In general terms, the application form for new registration requires the following information to be supplied:

profile of the debtor which must be supplied with a copy of the debtor’s identification document – like a commercial registration certificate;

  • profile of the creditor;
  • presenter information (that is, information of the individual who submits the application form to the UCLR);
  • details and description of the collateral; and
  • proof of authorisation to act - the names and signatures of the individuals authorised to act on behalf of the debtor and creditor. 

Practical aspects of registration are yet to become clear. For example, whether English language documents can be registered without first being translated to Arabic and if there is a requirement for KSA company signatures to be attested at the Chamber of Commerce before being in a form that is acceptable to the UCLR.  Effect of Registration 

It is difficult to make a definitive determination on how effective the register will be and what the detriment is for failing to register. An overall assessment can be made such that registration would be evidentially beneficial in respect of a security interest and that failure to register could conceivably have dire consequences should there be a later registered security interest for that same asset. For example, take a situation where the same secured asset is subject to competing claims by numerous creditors – in these circumstances registration could make the difference with a bona fide first in time registered interest having a priority claim.

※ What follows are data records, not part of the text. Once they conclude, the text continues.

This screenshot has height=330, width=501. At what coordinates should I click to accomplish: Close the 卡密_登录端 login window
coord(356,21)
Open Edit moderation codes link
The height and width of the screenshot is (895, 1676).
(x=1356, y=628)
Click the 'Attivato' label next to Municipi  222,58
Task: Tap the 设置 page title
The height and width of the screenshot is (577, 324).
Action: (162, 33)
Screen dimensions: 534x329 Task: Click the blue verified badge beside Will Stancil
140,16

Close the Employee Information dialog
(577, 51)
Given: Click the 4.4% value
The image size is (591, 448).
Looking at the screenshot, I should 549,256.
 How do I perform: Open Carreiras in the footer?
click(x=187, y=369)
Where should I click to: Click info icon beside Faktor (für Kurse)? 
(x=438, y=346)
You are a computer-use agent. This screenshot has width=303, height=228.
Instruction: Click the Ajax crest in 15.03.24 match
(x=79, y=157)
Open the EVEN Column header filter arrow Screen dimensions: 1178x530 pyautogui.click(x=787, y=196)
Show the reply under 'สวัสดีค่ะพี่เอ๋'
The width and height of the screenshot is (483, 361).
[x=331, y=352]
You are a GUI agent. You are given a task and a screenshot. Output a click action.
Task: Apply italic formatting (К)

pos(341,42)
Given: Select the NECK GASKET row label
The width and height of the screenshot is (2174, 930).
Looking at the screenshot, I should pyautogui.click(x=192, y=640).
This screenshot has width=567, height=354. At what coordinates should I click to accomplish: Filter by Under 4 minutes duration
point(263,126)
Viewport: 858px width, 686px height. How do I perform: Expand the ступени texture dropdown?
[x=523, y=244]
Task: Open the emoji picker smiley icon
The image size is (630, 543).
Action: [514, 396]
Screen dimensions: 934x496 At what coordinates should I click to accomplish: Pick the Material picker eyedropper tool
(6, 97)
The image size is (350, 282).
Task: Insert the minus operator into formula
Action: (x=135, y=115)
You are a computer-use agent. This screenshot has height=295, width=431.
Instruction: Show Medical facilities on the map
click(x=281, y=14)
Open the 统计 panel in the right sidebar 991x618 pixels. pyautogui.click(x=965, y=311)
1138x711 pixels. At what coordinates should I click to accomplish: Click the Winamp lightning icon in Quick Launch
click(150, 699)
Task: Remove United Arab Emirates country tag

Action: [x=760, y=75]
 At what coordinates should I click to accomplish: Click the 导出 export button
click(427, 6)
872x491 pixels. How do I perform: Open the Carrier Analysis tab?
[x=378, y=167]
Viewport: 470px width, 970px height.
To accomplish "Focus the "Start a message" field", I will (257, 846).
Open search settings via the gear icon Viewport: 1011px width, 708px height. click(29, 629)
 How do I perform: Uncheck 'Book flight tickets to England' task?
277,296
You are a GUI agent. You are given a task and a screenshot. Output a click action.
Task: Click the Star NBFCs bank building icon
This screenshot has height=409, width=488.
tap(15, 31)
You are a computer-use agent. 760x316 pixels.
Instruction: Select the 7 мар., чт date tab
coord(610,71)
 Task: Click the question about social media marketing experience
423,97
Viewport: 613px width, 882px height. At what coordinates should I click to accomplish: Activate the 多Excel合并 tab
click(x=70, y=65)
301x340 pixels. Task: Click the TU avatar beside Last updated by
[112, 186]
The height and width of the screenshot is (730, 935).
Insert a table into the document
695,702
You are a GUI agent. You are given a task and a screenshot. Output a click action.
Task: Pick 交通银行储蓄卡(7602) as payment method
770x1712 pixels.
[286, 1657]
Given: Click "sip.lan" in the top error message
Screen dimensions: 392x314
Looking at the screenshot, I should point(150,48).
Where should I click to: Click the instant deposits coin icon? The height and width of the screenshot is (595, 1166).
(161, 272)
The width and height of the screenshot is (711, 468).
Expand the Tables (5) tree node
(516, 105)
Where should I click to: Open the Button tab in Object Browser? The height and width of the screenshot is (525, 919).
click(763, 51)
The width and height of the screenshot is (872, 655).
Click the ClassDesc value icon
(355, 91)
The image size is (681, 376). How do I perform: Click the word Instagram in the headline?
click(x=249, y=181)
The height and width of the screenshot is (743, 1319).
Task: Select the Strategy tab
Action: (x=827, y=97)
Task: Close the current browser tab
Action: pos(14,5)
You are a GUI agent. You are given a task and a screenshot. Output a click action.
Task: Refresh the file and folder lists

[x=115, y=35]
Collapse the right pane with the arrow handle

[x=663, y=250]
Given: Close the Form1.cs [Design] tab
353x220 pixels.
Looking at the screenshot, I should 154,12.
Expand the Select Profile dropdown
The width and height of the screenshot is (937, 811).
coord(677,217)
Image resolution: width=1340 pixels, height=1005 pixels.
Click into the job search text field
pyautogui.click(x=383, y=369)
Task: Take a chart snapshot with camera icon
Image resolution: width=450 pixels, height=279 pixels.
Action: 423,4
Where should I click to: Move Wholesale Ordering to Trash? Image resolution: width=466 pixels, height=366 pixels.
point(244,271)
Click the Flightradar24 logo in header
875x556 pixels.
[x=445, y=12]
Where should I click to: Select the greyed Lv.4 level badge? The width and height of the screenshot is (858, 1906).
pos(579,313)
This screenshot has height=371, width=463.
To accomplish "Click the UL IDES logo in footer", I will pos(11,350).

It will also be interesting to see how KSA courts deal with situations akin to a common law lien where a creditor is in possession of an asset that becomes subject of a creditor priority dispute.

Searching the Register

Only manual ‘in-person’ searches are currently available, although it is hoped that over time and with further development, electronic search capabilities will be introduced.


Generally speaking, to enforce a commercial mortgage over moveable assets requires application before a competent KSA court, after providing at least three days notice to the debtor. On satisfaction of a claim, the court will order the sale (in full or part) of the assets subject of the security.  Ordinarily the sale will be by way of public auction.